Mike Gwilym (born 5 March 1949) is a Welsh actor.

==Early life==
Born in Neath, Gwilym is the brother of actor Robert Gwilym, son of Arthur Aubrey Remington Gwilym and Renée Mathilde Eugénie Léonce Dupont. His parents were the proprietors of a women's clothing chain in Wales and his maternal grandfather was the Belgian oil industrialist Edmond Jules Dupont from Liège. Mike Gwilym's interest in acting began while at Wycliffe Preparatory School, but he began his acting career while at university at Oxford with the Oxford University Dramatic Society, and went on to join the Glasgow Citizens' Theatre before becoming an associate actor of the Royal Shakespeare Company

==Career==
His stage debut was as 'Prince Hal' in Henry IV, Part 1 at the Playhouse Theatre, Sheffield, UK in 1969.

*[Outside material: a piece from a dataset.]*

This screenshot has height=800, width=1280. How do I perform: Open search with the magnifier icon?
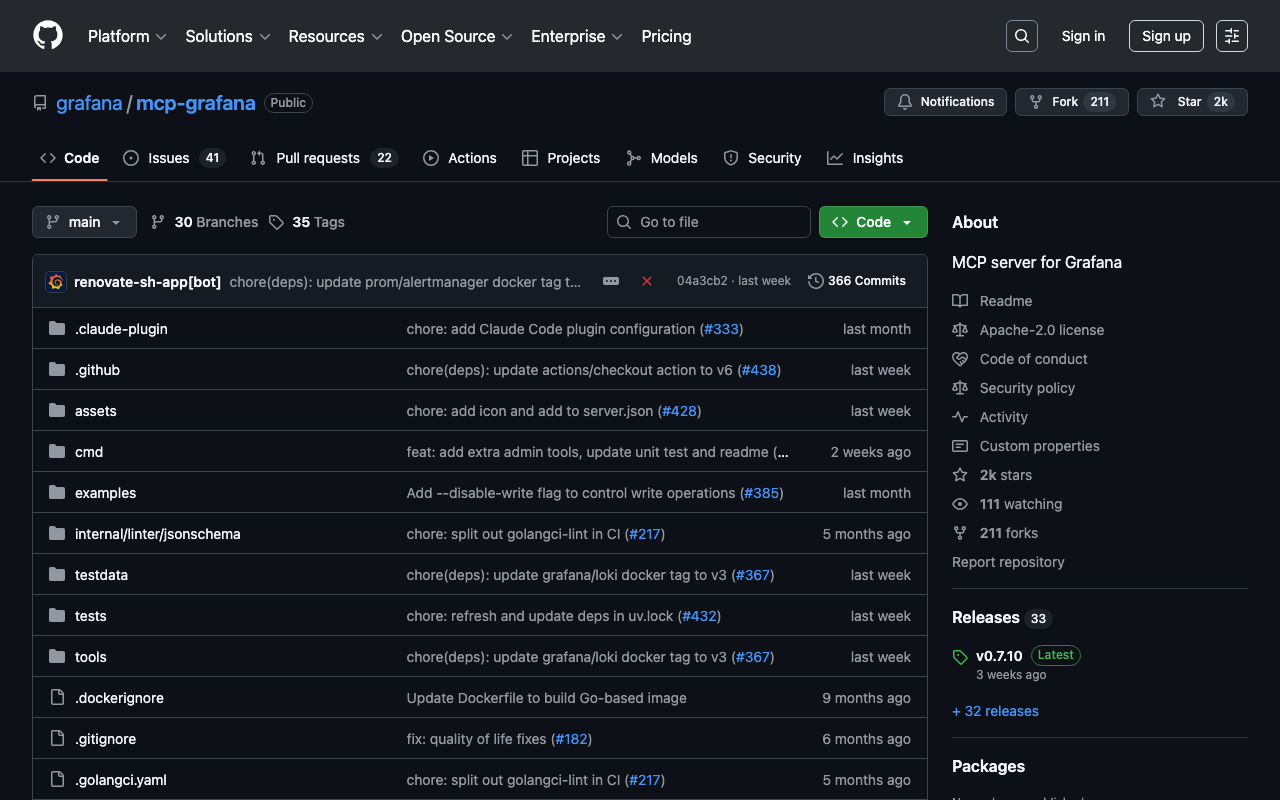pos(1021,36)
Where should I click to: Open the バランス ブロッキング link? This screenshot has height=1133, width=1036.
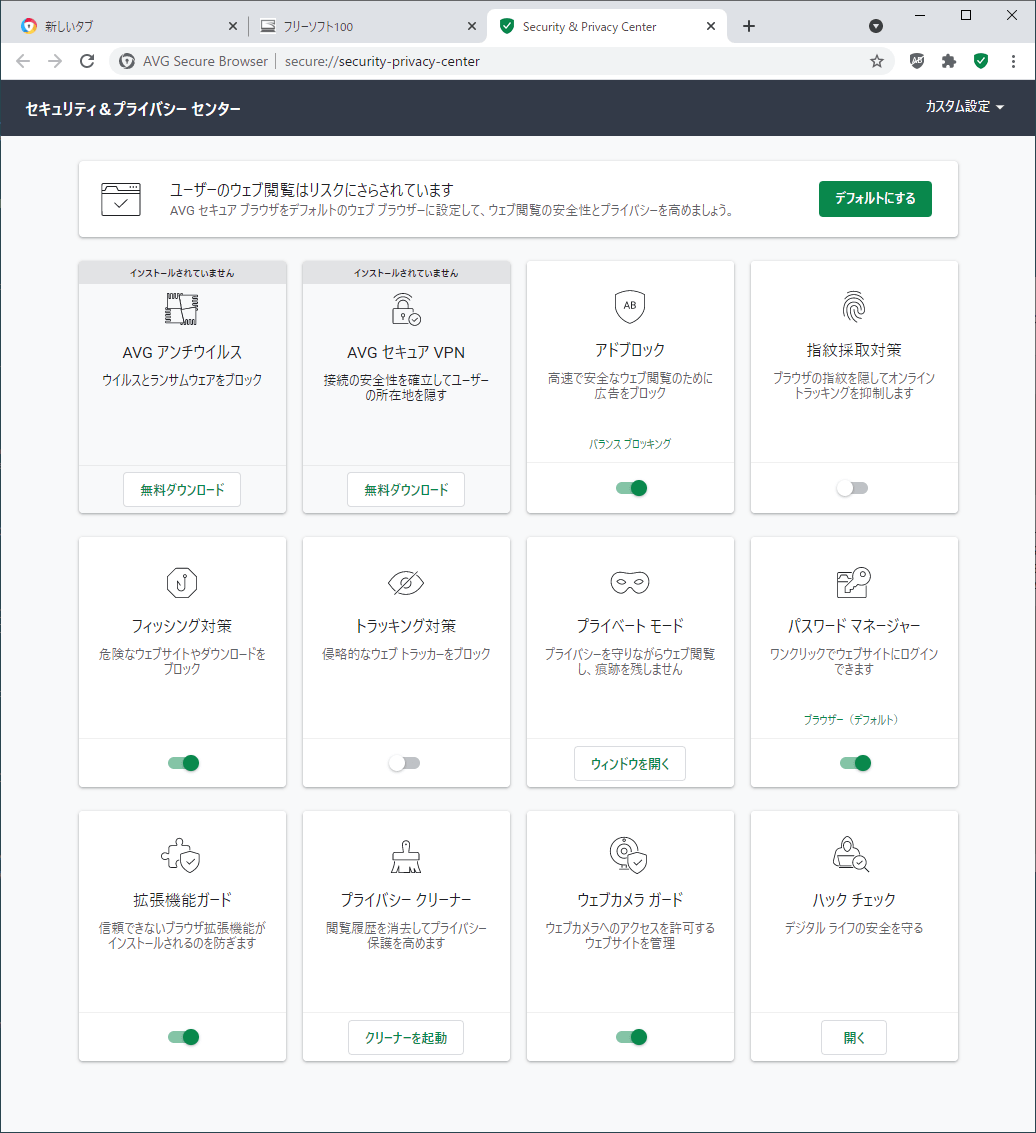[629, 443]
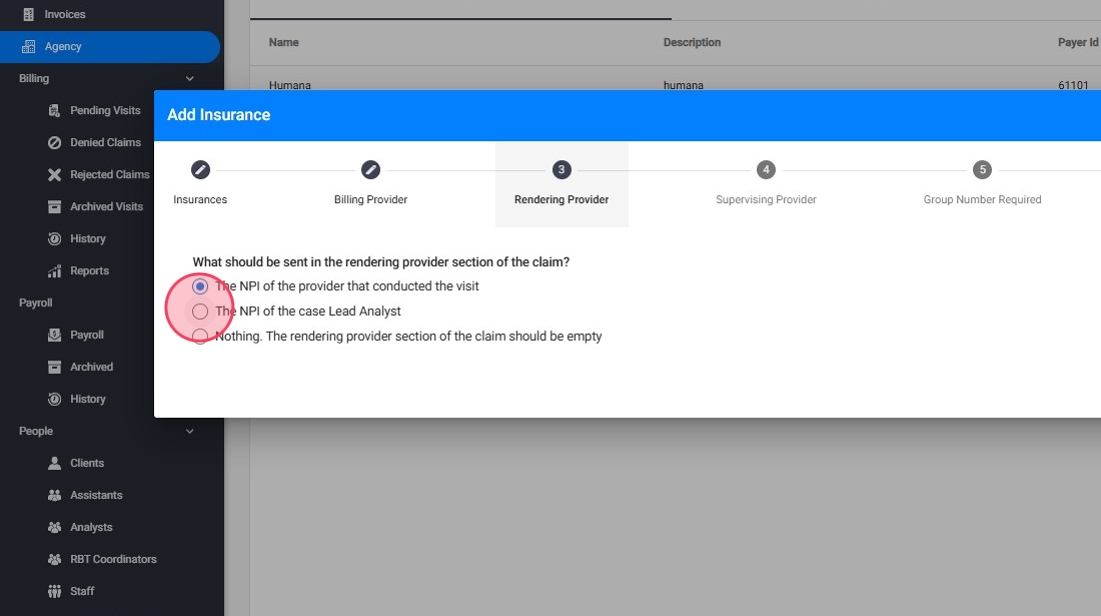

Gwilym joined the Royal Shakespeare Company in 1974; his debut in London was with that company in that year as 'Vlass' in Summerfolk, at the Aldwych Theatre. He starred in many of their productions during the late 1970s and early 1980s, including The Comedy of Errors, King Lear, Troilus and Cressida, and Love's Labour's Lost. He made his television debut in the BBC's 1975 adaptation of How Green Was My Valley. His most high-profile role was as jockey-turned-detective Sid Halley in The Racing Game, a six-part Yorkshire Television series based on Dick Francis's 1965 novel Odds Against, and his film credits include roles in Hopscotch (1980), Venom (1981), Priest of Love (1981), A.D. (1985), and Peter the Great (1986). He subsequently returned to playing classical roles on stage and screen. In the BBC Television Shakespeare series, he starred in Coriolanus (as Aufidius), in Love's Labour's Lost (as Berowne), and Pericles, Prince of Tyre in the title role.

Gwilym retired from the professional stage to the South of Spain (province of Malaga), where his parents had a summer home. From the year 2001 he has shared a home with his partner in Sotogrande in the province of Cadiz.